0

I have two for loops in R with a data around 150000 observation. I tried apply() family functions but they were slower than for loop in my case. here is my code: where k=500 and N= 150000, x is location at each time t (for all observation) and xm is specific x with a specific coordination that I filtered here. At each time j we observe xm so we remove it from the data and fit the model with the rest of dataset. I had an if else condition here that removed it in order to make the loop faster.

It's so slow, I am so thankful for your help!

xs = 0:200
result= matrix(0, k,N ) 

for (j in 1: N){
for ( i in 1:k){
  a <- sum(dnorm(xs[i],xm[-j],bx))
  b <-  sum(dnorm(xs[i],x[-ind[j]],bx))
  result[i,j]<-a/b
}   
}
DaveArmstrong
  • 18,377
  • 2
  • 13
  • 25
  • You are doing 75 million iterations. It is going to be slow in any interpreted language.
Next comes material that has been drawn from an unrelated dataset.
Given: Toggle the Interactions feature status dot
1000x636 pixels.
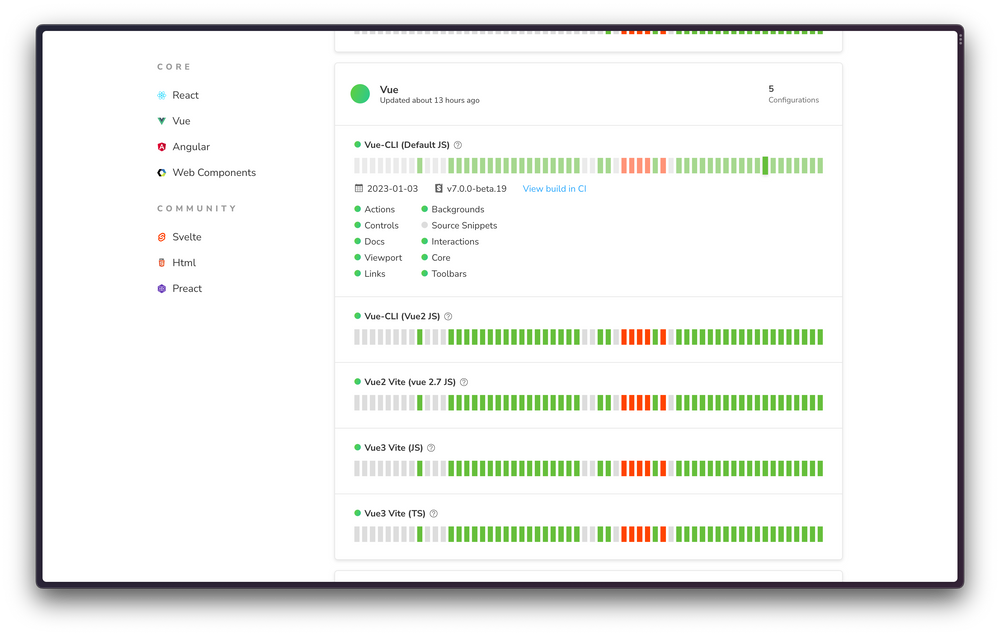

Have a look at [this](https://stackoverflow.com/a/7142846/12545041) answer for example. – SamR Apr 12 '22 at 13:22
  • can you define `x`,`xs`, `xm`, `bx`,`ind` (also `k`, `N`) in you code? you have left a lot out... – minem Apr 12 '22 at 13:51
  • `ind = which(u==1); ms= m[ind,]; xm= x[ind]; bx = 2; k= length(xs)=501; N=length(xm)=150000; xs = 0:500; Sm= diag(150,4,4)` – Nate Lee Apr 13 '22 at 05:12

1 Answers1

0

Using dummy values ind, x, and xm, here is a solution that runs in about 10 seconds on my machine (>1000 times faster than the original code).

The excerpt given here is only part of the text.